See for instance the following diffoci output reporting a difference in the image name annotation:

Event: "DescriptorMismatch" (field "Annotations")
  map[string]string{
        "io.containerd.image.name": strings.Join({
-               "docker.io/archlinux/archlinux:repro-20260331.0.508794",
+               "localhost/archlinux:repro-20260331.0.508794",
        }, ""),

Given that it's currently not possible to have two images with the same name & tag combination stored locally and that it's also not possible to "normalize" the related annotations / metadata during (or after) the build, we are not aware of a way to get a fully successful diffoci output in default / strict mode (i.e., with absolutely no reported differences).
This is why we are "forced" to run diffoci with the --semantic flag (a.k.a "non-strict" mode), which ignores some attributes, including image name annotations.
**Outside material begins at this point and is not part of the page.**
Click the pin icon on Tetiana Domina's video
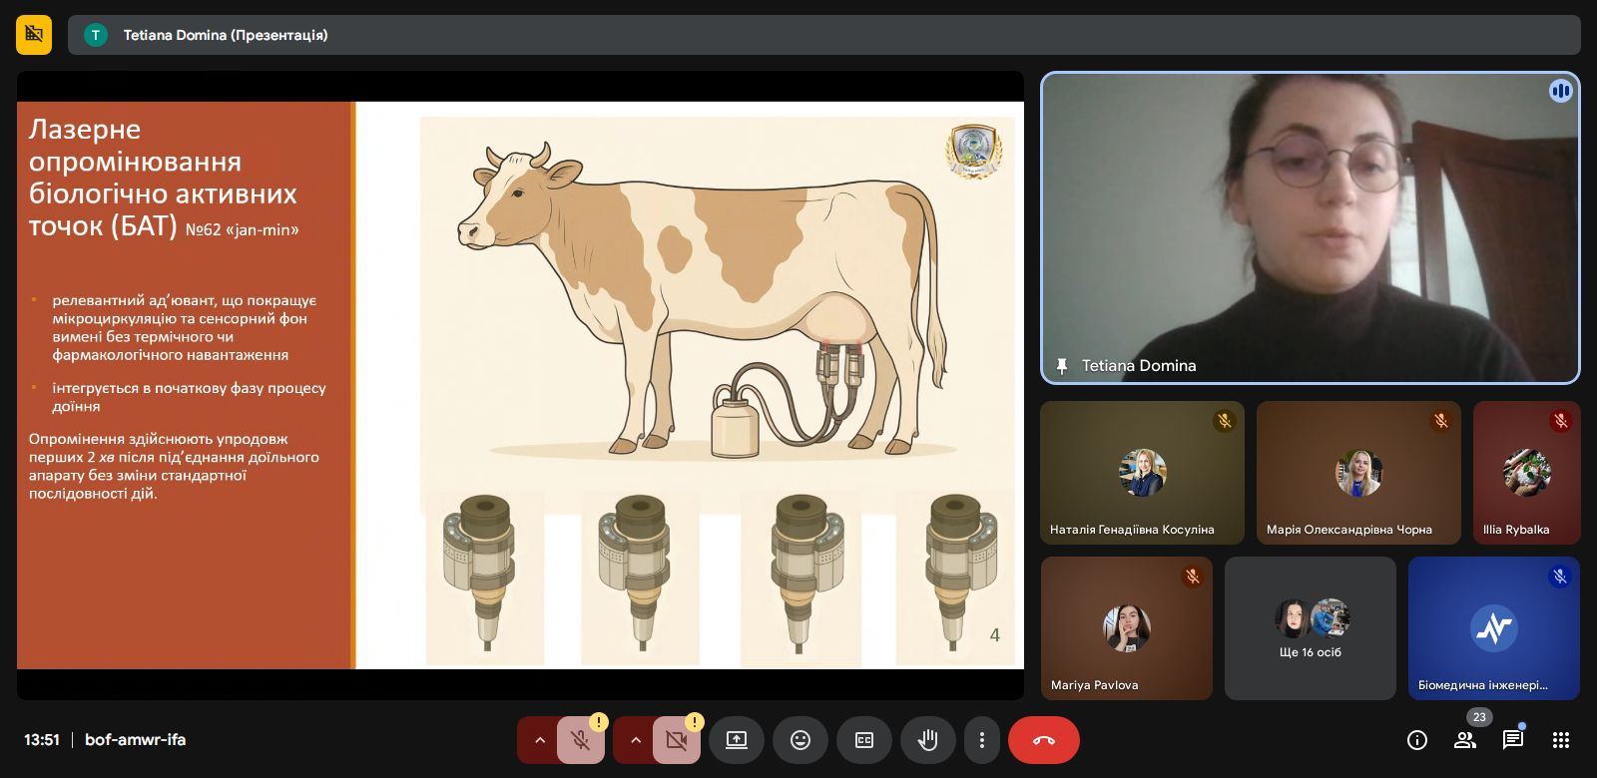This screenshot has width=1597, height=778. (1062, 366)
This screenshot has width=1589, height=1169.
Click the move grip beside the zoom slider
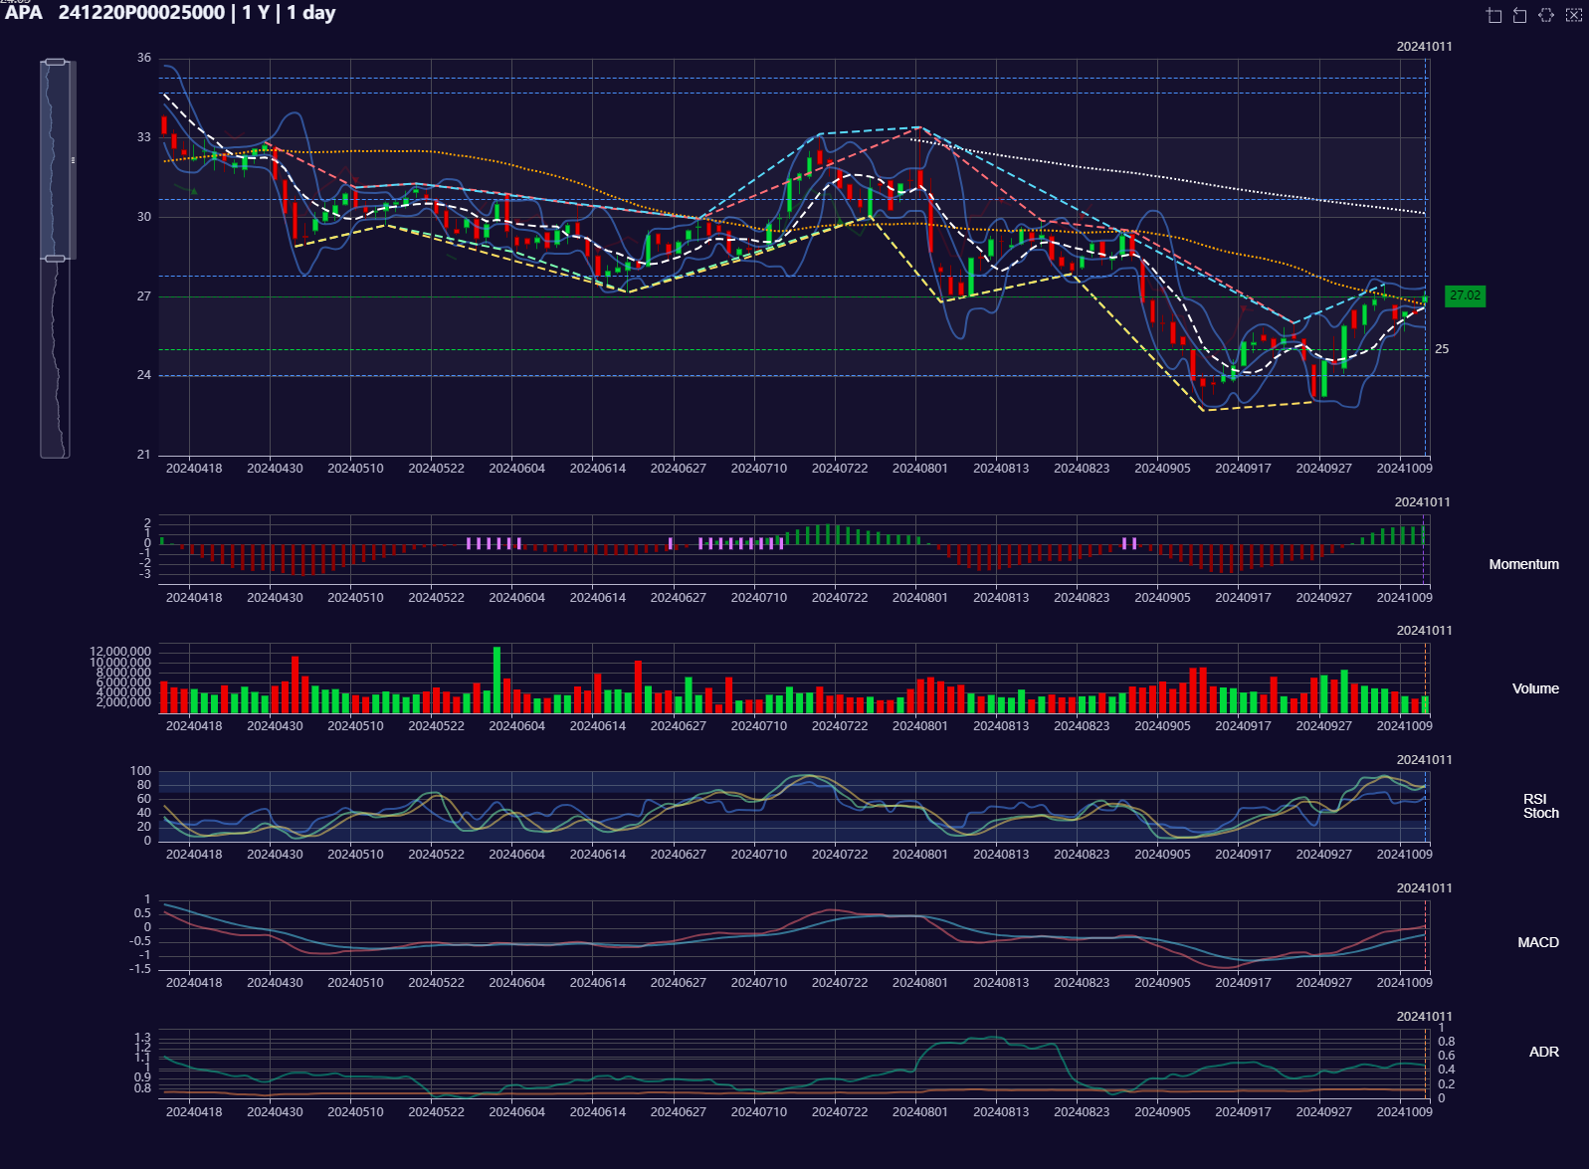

While having to run diffoci with the --semantic flag (for the lack of another option) just to workaround this technical constraint is unfortunate, we can attest that:

  • This limitation is specific to metadata handling in container tooling and does not affect the actual filesystem contents or runtime behavior of the image.
  • The reported difference in the image name annotation when running diffoci in default / strict mode is (or is supposed to be, at least) the only difference being reported when comparing the two images.
  • This image name annotation is not part of the hashed object when generating the image digest, meaning that this difference does not prevent digest equality between the two images (allowing us to claim bit for bit reproducibility regardless).